Spiritual Leadership - Battle of Prayer
Tuesday, August 30, 2005 at 08:45AM Remember our young couple (see Unique)? To the casual observer, to the less experienced, leader it would appear that the greatest challenge was simply “change”. Their argument centered around not “having what we had in the old leadership group”, “not really liking the way of the new leader” and “he’s not as good and active as the old – there isn’t as much to do.” The one hearing such arguments must believe that this new minister is really not doing a good job or that this young couple is having trouble with change.
Can’t you hear the counseling? “Well,” says the counseling friend, “just hang in there a little bit. Maybe it is just change. I am sure that he will get it soon. You just have to get to know him.” The less experienced would probably counsel, “Just get in there and help him where he is weak. You are strong. You are ready. Help him grow.”
It is true that change is tough. Change makes us uncomfortable even if we know the destination is guaranteed to be excellent. God will lead us into and send us “new lives” to which we must adjust and grow. Everyone knows that with God the outcome is guaranteed to be excellent even if it doesn’t seem so to the world. Nonetheless, those “new lives” bring change and change requires change and depth on our part.
Earlier, I inferred that it would seem to the inexperienced leader that this young couple's problem was change.
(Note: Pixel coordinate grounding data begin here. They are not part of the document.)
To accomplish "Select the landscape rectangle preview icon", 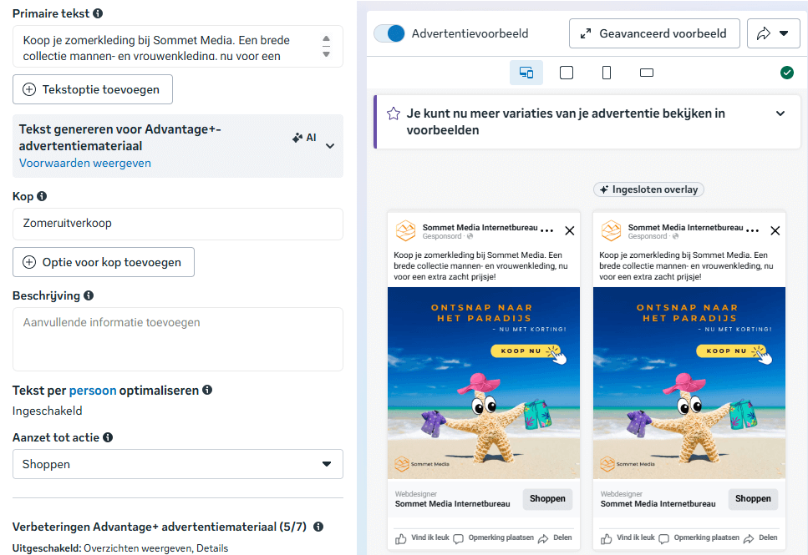I will [646, 73].
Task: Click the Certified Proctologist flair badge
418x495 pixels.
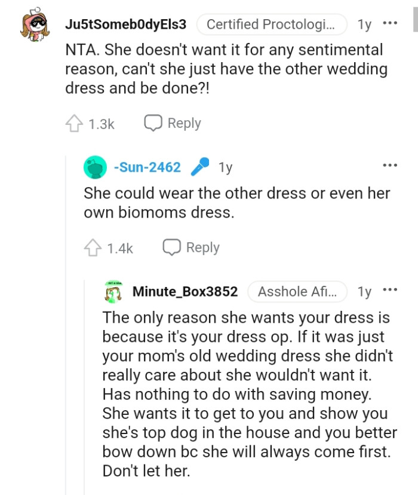Action: 272,25
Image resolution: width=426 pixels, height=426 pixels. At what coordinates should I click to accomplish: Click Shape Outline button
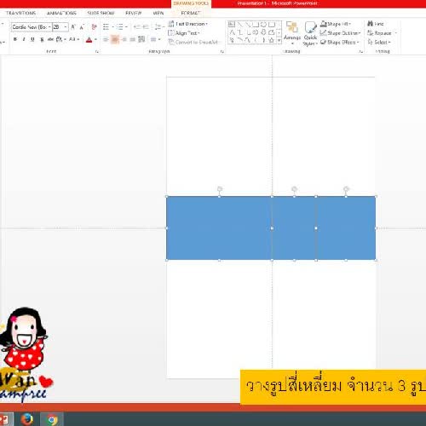[x=340, y=33]
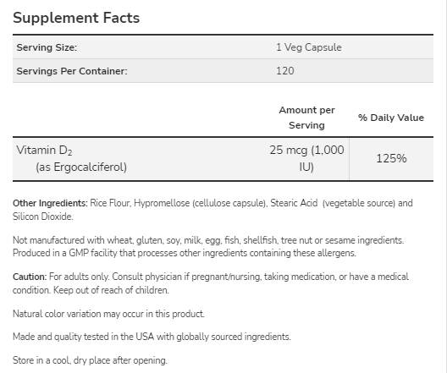This screenshot has width=447, height=373.
Task: Select the Vitamin D2 row name
Action: point(44,151)
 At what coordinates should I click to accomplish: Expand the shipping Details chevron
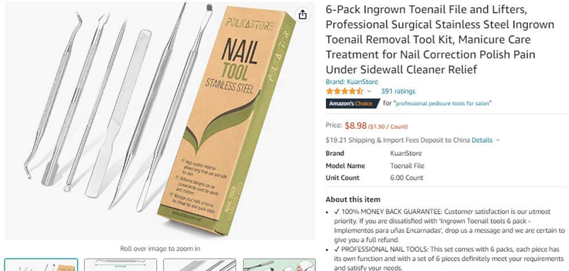pos(498,140)
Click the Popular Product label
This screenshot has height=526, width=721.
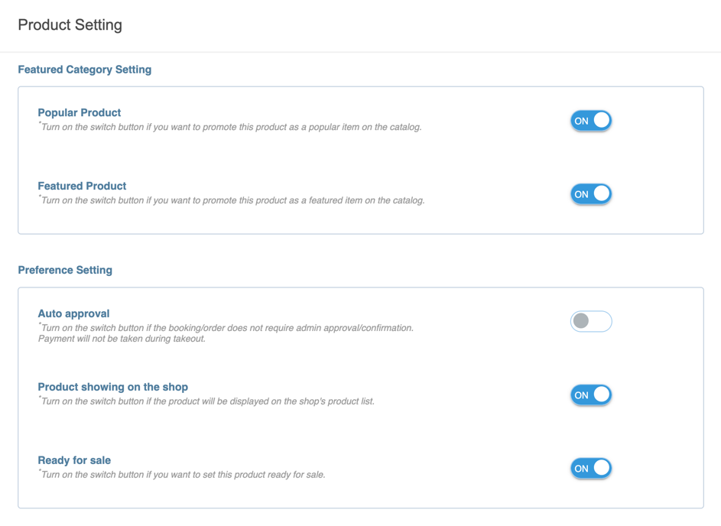click(79, 112)

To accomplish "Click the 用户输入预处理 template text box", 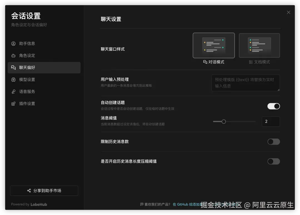I will pyautogui.click(x=246, y=83).
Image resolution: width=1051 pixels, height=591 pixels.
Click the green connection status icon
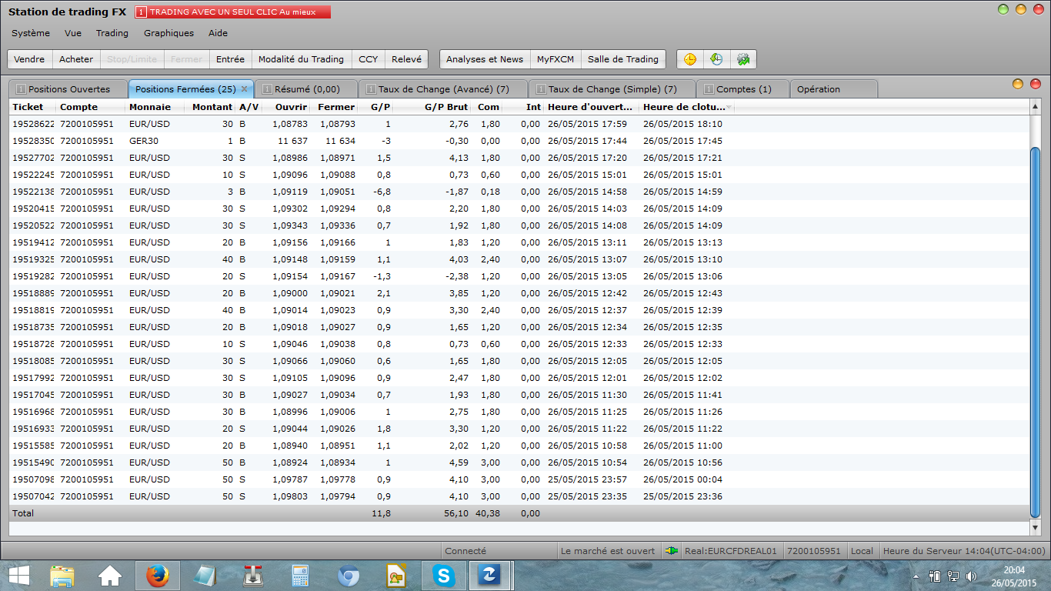(672, 551)
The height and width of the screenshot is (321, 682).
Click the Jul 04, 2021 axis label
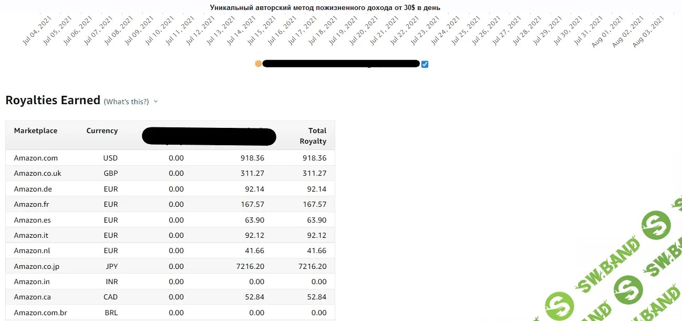pos(38,31)
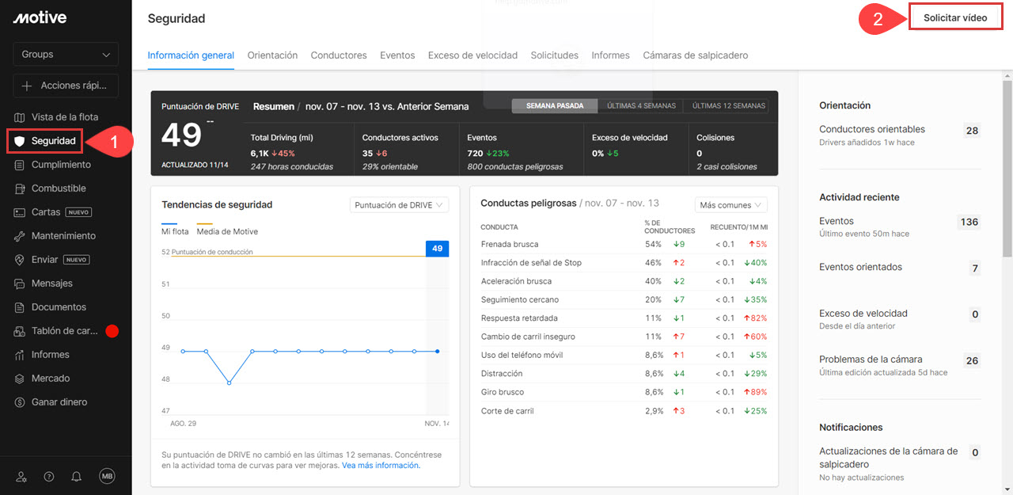This screenshot has width=1013, height=495.
Task: Click the notifications bell icon
Action: (x=77, y=477)
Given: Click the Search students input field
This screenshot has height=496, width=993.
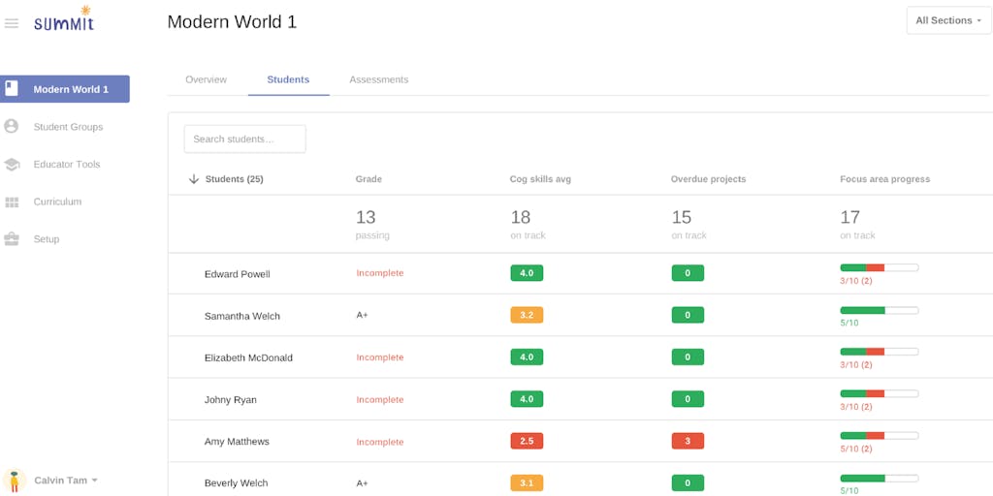Looking at the screenshot, I should pyautogui.click(x=244, y=139).
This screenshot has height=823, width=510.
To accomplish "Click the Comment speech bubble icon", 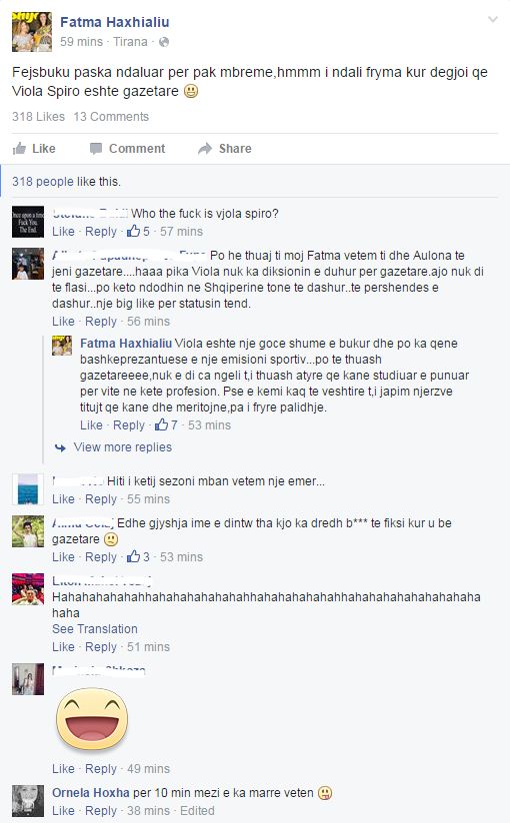I will click(x=96, y=149).
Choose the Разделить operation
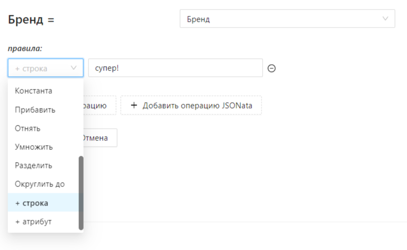The height and width of the screenshot is (250, 407). 33,165
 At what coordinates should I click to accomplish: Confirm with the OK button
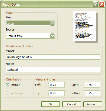[51, 104]
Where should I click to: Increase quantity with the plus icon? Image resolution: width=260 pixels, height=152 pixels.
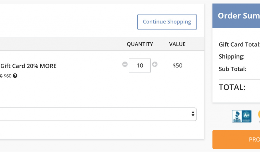point(155,64)
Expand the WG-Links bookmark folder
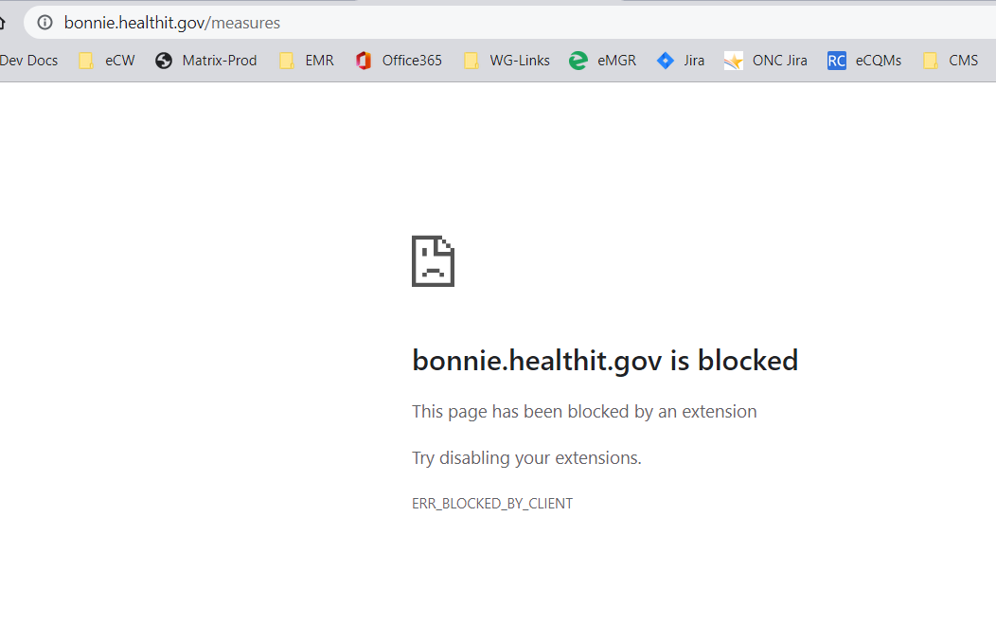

In fact, change is one of the classic battlefields of spiritual leadership but change itself is not always a battle. In this situation, change was simply a battlefield – it provided the opportunity for the common enemy to come in and start a battle.
This couple claimed to leave because they were not comfortable with the new direction and leadership. Therein lies the key to understanding the real battles that they faced. Did you see the key? The key is found in “they were not comfortable.” If that couple had been wiser, they would have realized that it really didn’t matter what “they were comfortable with”. God’s comfort level is the only valued comfort level in spiritual leadership. The phrases, “I don’t have a peace” or “I have a peace” are overused, trite and meaningless in most of the modern Church. Oh, they claimed to pray but they could never truly quote anything other than personal preference.
Here is another interesting fact: the young couple recommended and approved of the hiring of the new leader that they now “just couldn’t follow.” So who is the problem, the ones who picked the leader they don’t like, the leader or both? In fact, if those criticizing are not deep enough to have picked well in the first place, then what is the real battle? All of these questions provide us the ability to understand the true battles that this couple faced and failed to win. Here is their list in chronological order:
Battle No. 1 – Deep Prayer
Battle No. 2 – Remember the Call
Battle No. 3 – It Is Not About Me
Two battles were lost long before the “battlefield” of change provided the opportunity of a final loss that divided God’s people from His work and each other. First, this couple stopped praying deep. Their daily living and their ministry work claimed to be from a deep well of daily prayer but they were not united in the effort and not successful. It was not until they really were in a mess that they began to pray and then this particular couple found it “too late” to repent and return. Once they realized that they had not been praying well, this couple should have repented (stopped their current process) and resumed the last thing that God told them to do. It is from that point of obedience that this couple should have sought God’s heart on change. They lost the battle of deep daily prayer long before they ever fought on the battlefield of change.
Deep daily prayer is prayer that is not focused on answering our questions (we ask too many and many that are way too selfish) or meeting our physical needs but rather just conversations with God. My daughter came in today and motivated by love and learning through a disciplinary process gave me a kiss before leaving for school. This awesome young woman just came in to talk to me. She realized that there was value in simply having a conversation or a moment with her father who really loves her. It was awesome for both of us to have a time that was not focused on questions, answers, directions and provisions.
Relationships are forged in interactions. Some of those interactions will most certainly be interactions of question and provision but really most of them should be interactions of living together moment by moment. Watching our Father work and praising His name. Crying in His arms. Learning from His Words and listening to His voice are where we fall in love. If our only interaction with God is to ask Him questions from a heart that is not full of His love, grace and knowledge already – we are doomed to a shallow existence of welfare Christianity.
When this young couple found themselves on the battlefield of change, they found themselves unprepared because they had long ago lost the battle to be people of deep, daily prayer. They did not know their Father’s heart or they would have never asked the questions that they asked. They did not have their Father’s eyes or they would have seen the battlefield of change and known that they were in a war. They did not have their Father’s mind or they would not have forgotten who was in charge and who it was about.
The young people they once blessed have been gypped. The kingdom has been gypped. God has been gypped. Oh well, at least that young couple is happy – or are they?